La guerra dei cavi sottomarini: una prospettiva geopolitica

I cavi sottomarini fanno parte del dominio cibernetico, un’area sempre più interessata da strategie ed obiettivi geopolitici delle grandi potenze.

 

 

Il mondo delle telecomunicazioni è talmente assimilato nel nostro agire quotidiano che la sua presenza è data ormai per scontata; inviare un’email di lavoro, fare un acquisto online o conversare con un amico tramite un’applicazione di messaggistica istantanea sono tutte azioni che la maggior parte degli esseri umani intraprende senza aver contezza dei meccanismi che trasmettono le nostre comunicazioni in giro per il globo. Secondo un recente studio dell’intelligence statunitense, il 97% di tutte le comunicazioni elettroniche intercontinentali è veicolata attraverso cavi sottomarini: i nostri oceani infatti ospitano ad oggi un’autostrada di cavi di oltre un milione di chilometri su cui viaggiano informazioni tanto civili quanto governative.

Tali infrastrutture sono altamente complesse non solo dal punto di vista tecnologico ma anche strategico e la mancanza di una loro gestione a livello governativo aumenta lo spettro di minacce a cui i nostri dati vengono esposti. La manutenzione di tali cavi è spesso appaltata a società private che garantiscono tempi di intervento tempestivi; non sempre però queste società sottostanno a controlli di sicurezza e strategici di governi o entità sovranazionali.

Poter ricevere ed inviare messaggi veloci e affidabili è alla base di un sistema di sicurezza e l’esclusione o la compromissione di tale possibilità può rappresentare un pericolo fatale. Tra gli esempi più recenti ricordiamo il sabotaggio dei cavi in fibra ottica norvegesi del 2021 che ha creato ingenti danni all’osservatorio oceanico che Oslo ha realizzato presso le Isole Lofoten, nel Mar di Norvegia, in un’area strategica per il Paese scandinavo.
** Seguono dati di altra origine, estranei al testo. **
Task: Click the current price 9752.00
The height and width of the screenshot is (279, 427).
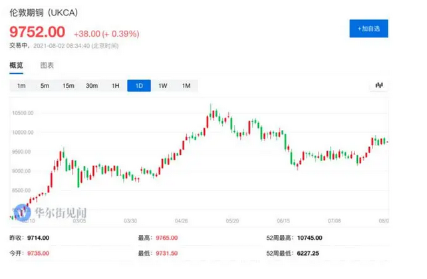Action: [x=37, y=32]
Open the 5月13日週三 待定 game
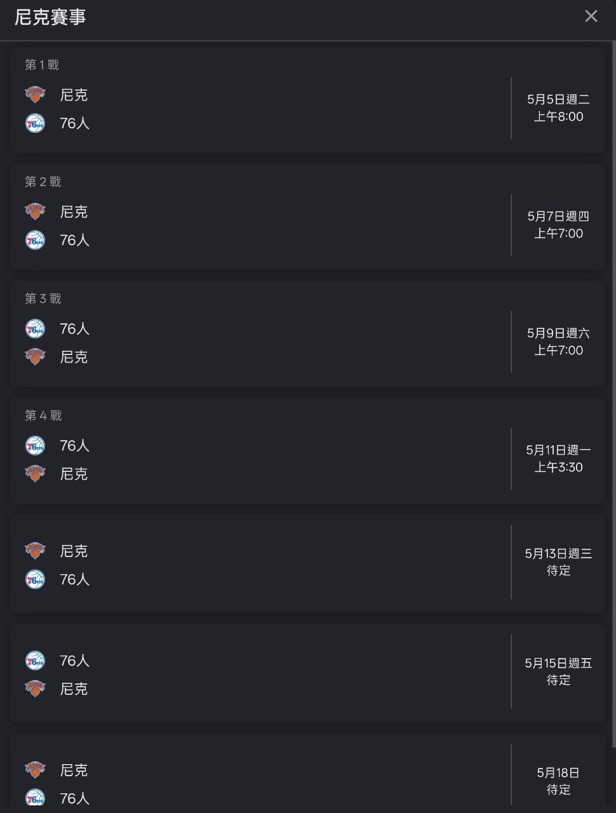 tap(308, 564)
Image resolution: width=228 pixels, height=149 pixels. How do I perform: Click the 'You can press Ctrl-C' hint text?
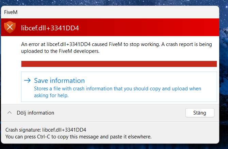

Presa coscienza dell’importanza di tali strumenti di comunicazione, alcuni Governi più di altri hanno indirizzato le loro politiche nel controllo dei cavi sottomarini acquisendo le società appaltatrici che hanno il compito di intervenire su tali infrastrutture; ne è un esempio la Cina che negli ultimi cinque anni ha investito oltre un miliardo di dollari nella costruzione di oltre ventisette mila chilometri di cavi sottomarini che collegano le proprie coste a quelle di Stati Uniti, Taiwan, Corea e Giappone.
Insieme a Pechino anche la Russia è molto attiva in questo settore ma più che il controllo delle informazioni il Cremlino è interessato a migliorare la propria proiezione strategica. La manipolazione delle infrastrutture dell’informazione è un’arma sempre più usata da Mosca: ne è un esempio la manomissione dei cavi in fibra ottica avvenuta in Crimea nel 2014 durante l’annessione della regione sul Mar Nero.

 

 

Ogni sistema di cavi sottomarini presenta alle proprie estremità delle stazioni di atterraggio in prossimità delle coste; questi attracchi diventano così ponti comunicativi transoceanici tra diversi continenti. La sicurezza fisica di tali infrastrutture diviene quindi critica perché se la protezione delle estremità è facile da garantire da parte di uno Stato, il tracciato su cui viaggiano le informazioni è suscettibile ad alterazioni e manomissioni crescenti grazie allo sviluppo di mezzi subacquei autonomi sempre più performanti.
Ad oggi gli Stati Uniti, con i loro ottantotto cavi sottomarini, sono i primi per superficie di cavi presenti negli oceani e, per i discorsi appena fatti, si trovano ad essere in una posizione di supremazia informatica che comporta un altrettanto livello di rischio nella compromissione delle proprie informazioni.

Cosa succederebbe se un’informazione militare venisse compromessa o se venisse trasmesso un ordine di attacco falso? Oppure, cosa accadrebbe alle borse di tutto il mondo se le informazioni finanziarie potessero essere manipolate da attori antagonisti?
Il globo è sempre più interconnesso e il mondo tecnologico apre nuove ed interessanti prospettive. I dati rappresentano oggi il bene più importante per la protezione di uno Stato e per il benessere di una società; è compito dei Governi accendere un faro sulla gestione virtuosa di infrastrutture critiche come queste in modo tale da scongiurare manomissioni e compromissioni che porterebbero ad eventi catastrofici a cascata.